A mushroom tart arrived as an unabashed copy of Michel Bras’, the only distinction being the adjunction of truffled cheese. How original.
There was a Hawaiian tuna with miso dressing. The texture was scary unless you were board-certified in cosmetic surgery. The flavors, however, reminded me of the little containers you can get on a discounted Korean Airlines flight at meal time; all at once it's sickly sweet, overtly salty, slippery and bitter.
A generous chock of meat floating in a pool of coagulated ‘wine’ sauce landed with a thud in front of me. I was informed it was my beef Wellington. I was intrigued: last time anyone had beef Wellington in my family, Roosevelt was president. That’s Theodore. The beef was rubbery and tasteless. I scraped the whole wretched garnish to one side. Bordelaise sauce appropriated its name fraudulently, it’s more like a gravy.
I couldn't help but think at this price I could be dining at the Little Owl.
Roasted (?) filets of wild striped bass showed curiously dry on the edges. It was garnished with black olive tapenade, confit tomatoes, golden raisin couscous (a much tarnished word these days). Nothing to write home about, it's not great but passable, except for the high acidity of some of the ingredients.
My date was wavering between a chocolate dessert and a coconut bavarois (mispelled with an e at the end) and being the gentleman that I am, I offered to order the bavarois if she chose the chocolate dessert.

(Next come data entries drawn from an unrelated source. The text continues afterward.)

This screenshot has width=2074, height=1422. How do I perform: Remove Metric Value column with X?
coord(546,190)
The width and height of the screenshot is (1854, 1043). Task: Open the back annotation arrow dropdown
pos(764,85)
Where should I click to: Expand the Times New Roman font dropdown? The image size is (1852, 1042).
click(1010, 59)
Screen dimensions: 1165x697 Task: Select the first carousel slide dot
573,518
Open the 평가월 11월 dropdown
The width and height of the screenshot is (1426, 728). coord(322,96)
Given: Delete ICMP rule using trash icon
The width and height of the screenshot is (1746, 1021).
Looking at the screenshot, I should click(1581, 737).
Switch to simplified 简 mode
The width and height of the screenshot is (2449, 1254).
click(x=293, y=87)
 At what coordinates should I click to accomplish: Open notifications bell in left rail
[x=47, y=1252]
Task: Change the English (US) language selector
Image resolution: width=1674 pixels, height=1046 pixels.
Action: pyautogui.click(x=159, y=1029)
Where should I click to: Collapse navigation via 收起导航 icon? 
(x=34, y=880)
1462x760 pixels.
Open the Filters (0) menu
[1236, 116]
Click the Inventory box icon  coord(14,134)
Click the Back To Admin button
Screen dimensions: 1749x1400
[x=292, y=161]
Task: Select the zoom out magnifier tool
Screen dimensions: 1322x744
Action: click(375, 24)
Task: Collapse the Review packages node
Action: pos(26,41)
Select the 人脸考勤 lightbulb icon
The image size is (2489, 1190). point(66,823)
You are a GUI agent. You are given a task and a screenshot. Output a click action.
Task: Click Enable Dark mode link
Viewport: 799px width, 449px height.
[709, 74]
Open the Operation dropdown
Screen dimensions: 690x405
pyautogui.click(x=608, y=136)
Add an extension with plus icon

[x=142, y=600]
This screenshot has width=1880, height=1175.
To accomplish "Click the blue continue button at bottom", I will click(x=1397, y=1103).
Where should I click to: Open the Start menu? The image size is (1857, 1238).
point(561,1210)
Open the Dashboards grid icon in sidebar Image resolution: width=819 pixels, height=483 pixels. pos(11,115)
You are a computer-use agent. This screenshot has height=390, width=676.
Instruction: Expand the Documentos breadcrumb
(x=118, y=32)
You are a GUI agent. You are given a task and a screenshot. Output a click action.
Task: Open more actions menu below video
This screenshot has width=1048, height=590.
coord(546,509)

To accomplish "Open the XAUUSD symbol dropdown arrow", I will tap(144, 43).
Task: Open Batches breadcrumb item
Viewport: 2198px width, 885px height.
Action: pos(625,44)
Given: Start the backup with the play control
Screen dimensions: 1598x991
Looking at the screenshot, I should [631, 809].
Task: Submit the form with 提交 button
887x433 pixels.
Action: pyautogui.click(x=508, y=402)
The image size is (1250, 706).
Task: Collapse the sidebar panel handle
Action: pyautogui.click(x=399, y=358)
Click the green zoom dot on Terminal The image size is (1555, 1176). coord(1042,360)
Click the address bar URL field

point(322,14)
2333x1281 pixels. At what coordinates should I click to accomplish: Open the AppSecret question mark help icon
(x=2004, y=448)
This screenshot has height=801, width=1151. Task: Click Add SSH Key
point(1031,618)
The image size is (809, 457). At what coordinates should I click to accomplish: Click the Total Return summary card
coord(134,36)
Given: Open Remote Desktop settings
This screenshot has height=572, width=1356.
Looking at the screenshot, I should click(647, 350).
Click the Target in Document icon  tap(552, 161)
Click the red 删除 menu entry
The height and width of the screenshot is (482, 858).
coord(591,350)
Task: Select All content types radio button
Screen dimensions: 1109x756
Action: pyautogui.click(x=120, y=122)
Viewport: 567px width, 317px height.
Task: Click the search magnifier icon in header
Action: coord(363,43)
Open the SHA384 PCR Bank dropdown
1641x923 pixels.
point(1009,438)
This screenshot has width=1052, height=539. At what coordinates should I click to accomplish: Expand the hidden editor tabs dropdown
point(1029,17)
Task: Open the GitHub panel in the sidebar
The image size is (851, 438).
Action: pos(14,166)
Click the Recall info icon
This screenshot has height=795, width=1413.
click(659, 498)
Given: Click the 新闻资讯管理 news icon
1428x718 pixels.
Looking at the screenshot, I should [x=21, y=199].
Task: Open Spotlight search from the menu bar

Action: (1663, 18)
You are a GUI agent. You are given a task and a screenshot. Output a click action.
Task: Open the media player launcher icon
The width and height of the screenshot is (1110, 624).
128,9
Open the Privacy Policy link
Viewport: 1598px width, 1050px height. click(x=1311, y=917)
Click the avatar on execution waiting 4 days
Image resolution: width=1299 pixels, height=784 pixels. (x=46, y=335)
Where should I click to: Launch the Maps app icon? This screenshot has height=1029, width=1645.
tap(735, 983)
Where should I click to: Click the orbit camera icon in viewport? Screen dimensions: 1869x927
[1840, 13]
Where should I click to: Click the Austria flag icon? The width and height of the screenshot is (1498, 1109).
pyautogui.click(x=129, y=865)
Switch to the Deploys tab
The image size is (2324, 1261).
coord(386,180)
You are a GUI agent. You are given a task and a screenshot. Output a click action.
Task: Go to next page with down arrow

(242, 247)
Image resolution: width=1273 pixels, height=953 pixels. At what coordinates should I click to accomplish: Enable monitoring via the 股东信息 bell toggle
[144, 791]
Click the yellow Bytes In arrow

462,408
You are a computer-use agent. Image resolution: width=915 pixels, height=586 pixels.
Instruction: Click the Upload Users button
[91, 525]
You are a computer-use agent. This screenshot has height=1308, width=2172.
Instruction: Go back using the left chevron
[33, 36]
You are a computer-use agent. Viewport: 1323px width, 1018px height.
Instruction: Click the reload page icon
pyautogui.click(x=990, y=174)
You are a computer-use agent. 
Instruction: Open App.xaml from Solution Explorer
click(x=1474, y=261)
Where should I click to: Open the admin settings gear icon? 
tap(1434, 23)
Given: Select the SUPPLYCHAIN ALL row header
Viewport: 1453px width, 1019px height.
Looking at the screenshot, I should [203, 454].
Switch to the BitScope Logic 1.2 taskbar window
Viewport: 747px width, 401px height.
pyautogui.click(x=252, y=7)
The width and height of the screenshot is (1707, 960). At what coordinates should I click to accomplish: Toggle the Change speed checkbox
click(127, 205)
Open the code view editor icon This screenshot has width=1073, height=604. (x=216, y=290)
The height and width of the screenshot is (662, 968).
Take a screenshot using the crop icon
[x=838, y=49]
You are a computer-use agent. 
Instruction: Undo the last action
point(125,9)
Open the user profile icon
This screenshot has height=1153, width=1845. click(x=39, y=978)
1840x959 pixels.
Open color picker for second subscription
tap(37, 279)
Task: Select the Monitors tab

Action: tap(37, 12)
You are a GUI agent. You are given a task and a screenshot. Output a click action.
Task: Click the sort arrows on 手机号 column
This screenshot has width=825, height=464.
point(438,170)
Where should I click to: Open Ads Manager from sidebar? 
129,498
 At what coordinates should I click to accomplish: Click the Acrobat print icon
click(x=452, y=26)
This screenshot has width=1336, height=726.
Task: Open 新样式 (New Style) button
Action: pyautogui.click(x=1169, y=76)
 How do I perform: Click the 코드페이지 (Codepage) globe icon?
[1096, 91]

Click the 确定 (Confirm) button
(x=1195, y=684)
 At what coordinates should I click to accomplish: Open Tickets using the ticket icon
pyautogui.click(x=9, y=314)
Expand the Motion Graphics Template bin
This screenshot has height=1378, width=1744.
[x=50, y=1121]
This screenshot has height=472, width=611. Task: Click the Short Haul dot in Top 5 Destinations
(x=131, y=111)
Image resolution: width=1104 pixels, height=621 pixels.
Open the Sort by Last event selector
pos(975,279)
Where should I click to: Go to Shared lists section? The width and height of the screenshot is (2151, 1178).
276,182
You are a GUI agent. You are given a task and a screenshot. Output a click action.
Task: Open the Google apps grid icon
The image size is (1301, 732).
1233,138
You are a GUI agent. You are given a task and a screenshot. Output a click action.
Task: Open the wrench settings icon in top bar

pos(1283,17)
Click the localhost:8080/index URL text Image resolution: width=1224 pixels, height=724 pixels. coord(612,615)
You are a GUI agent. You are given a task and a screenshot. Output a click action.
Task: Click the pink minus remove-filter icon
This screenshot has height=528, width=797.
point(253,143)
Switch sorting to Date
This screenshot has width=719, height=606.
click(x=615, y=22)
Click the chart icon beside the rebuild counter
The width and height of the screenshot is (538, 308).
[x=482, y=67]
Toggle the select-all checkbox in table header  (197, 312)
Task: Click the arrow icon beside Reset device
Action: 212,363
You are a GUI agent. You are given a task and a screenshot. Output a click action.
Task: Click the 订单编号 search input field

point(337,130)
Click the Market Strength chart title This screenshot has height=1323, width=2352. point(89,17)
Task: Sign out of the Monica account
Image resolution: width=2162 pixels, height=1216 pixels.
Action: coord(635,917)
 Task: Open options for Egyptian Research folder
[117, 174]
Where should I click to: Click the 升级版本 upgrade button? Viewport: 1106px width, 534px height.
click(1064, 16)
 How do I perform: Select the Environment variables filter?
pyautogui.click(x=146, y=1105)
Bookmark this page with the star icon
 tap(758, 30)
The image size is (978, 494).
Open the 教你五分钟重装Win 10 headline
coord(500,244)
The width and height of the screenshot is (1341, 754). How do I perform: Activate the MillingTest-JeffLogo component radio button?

The ubiquitous molten chocolate dessert is also a Michel Bras rip-off. Bras was making these 15 years ago.
The bavarois was a quivering blob of gelatine. Texturally, it brings to mind the sugary equal of a slouched bag of silicone.
The menu isn't held back by minor glitches; it's flawed in concept and execution. And at $75 a piece, it’s a major problem.
The service is rushed, the waiters and runners appear at the table panting like dogs after a long chase. I was not informed of any special, received no description of the menu or the courses. This restaurant clearly lives on its image of romance and glitter.
In a city where romantic dining has improved out of sight in recent years, One if by Land is a bleak spot on the culinary landscape.